Excerpt provided

»»

When Tymofichuk was younger he worked with his dad to build a hovercraft, but after five years of work, the machine didn’t take off. Recently, he tried again, and spent about 1,800 hours over the course of a year building a homemade hovercraft.
“Every waking moment outside of school was spent on that craft. There would be evenings, there would be weekends,” he said, adding his wife helped him with certain elements of the craft along the way.
“It got to a fever where, as you saw the craft come together, it drove me harder to get going with it.”
Piece by piece, bit by bit, Tymofichuk carefully handcrafted every element of the craft, taking pieces from car salvage lots and local mechanic shops.
The cab of the hovercraft came from a 1997 Jeep Cherokee. The steering control started off as papier mâché that was moulded to Tymofichuk’s hands. It was then covered with fibreglass and filled with foam. The hovercraft is able to traverse from solid ground to ice, to snow and water.
“Each part that went into it was uniquely built because you just don’t go into the hardware store and say, ‘I’d like this and I’d like that,’” Tymofichuk said.
“It was built part by part and anyone can do anything if they put their mind to it.”
Tymofichuk hopes his students take inspiration from his dedication.
“If they have a dream, it’s just a matter of some work in between in order to make it happen. That’s what the bottom line is.”

««

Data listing
»»

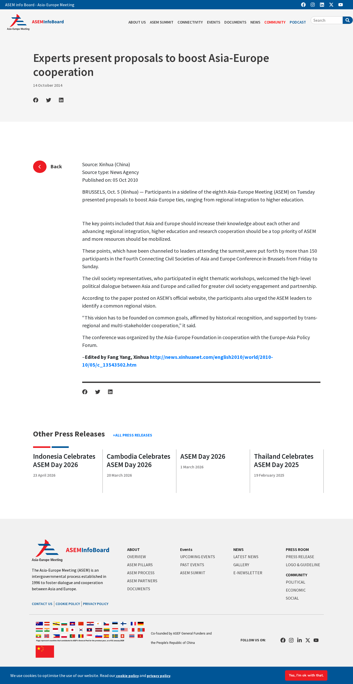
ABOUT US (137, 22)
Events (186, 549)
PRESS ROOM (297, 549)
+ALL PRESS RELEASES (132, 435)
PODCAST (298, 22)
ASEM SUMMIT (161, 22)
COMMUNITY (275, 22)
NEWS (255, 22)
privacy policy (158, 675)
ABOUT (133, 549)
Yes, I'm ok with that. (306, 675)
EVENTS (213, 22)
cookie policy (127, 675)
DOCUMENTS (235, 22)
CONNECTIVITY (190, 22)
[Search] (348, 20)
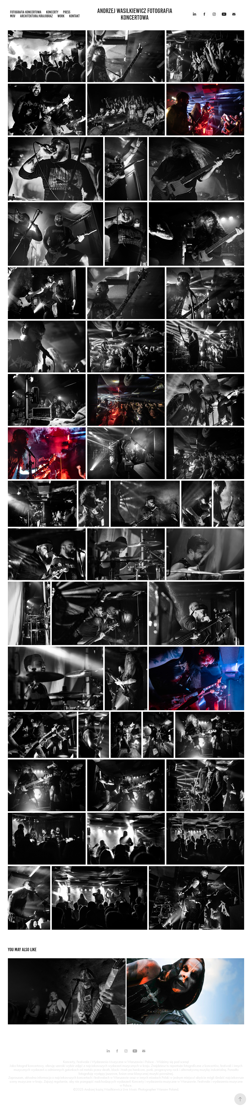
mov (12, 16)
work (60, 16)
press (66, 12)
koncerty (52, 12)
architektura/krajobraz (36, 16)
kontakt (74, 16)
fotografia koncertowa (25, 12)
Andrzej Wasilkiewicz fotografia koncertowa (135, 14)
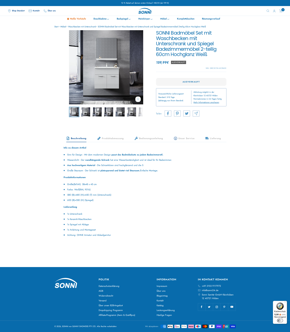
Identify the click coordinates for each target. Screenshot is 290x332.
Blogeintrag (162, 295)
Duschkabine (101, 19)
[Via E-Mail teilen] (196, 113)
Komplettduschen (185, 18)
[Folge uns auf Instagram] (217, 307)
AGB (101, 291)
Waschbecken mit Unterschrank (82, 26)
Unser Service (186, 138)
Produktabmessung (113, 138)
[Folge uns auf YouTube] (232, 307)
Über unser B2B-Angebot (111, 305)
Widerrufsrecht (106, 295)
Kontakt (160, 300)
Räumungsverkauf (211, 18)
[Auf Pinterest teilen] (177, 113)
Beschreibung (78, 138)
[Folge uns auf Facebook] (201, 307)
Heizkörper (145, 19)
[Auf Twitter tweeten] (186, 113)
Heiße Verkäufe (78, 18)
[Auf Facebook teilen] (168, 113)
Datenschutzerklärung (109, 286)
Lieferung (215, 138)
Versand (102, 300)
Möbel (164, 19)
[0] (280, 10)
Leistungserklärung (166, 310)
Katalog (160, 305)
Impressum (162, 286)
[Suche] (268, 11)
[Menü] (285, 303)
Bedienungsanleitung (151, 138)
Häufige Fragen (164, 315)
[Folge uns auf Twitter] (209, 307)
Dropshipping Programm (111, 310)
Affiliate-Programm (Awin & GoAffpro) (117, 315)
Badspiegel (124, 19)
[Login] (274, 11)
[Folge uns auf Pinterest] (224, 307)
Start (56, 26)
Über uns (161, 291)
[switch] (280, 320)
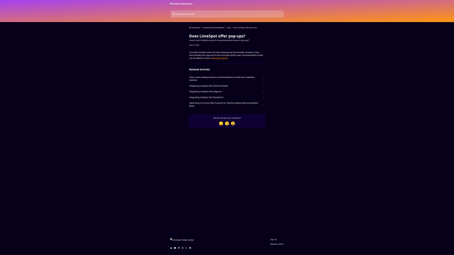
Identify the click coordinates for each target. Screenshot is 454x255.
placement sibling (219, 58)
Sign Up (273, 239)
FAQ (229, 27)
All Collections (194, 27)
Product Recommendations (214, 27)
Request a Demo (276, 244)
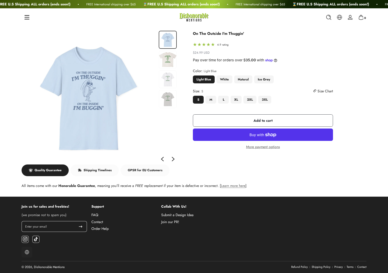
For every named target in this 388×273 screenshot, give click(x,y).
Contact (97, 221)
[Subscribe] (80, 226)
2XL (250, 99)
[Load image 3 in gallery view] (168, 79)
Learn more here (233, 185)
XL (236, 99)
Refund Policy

««

Short task 1
In the passage about the homemade hovercraft, what vehicle did the cab of the hovercraft come from?
Short task 2
Reproduce the part of the listing that begins at the line containing "All Collections (194, 27)" and ends after the line containing "Learn more here (233, 185)". Omit any picture lines from your copy.
The hovercraft passage and the listing are unrelated to each other.

Final answer 1
A 1997 Jeep Cherokee.

Final answer 2
All Collections (194, 27)
Product Recommendations (214, 27)
Request a Demo (276, 244)
For every named target in this 388×273 screenshot, give click(x,y).
Contact (97, 221)
[Subscribe] (80, 226)
2XL (250, 99)
[Load image 3 in gallery view] (168, 79)
Learn more here (233, 185)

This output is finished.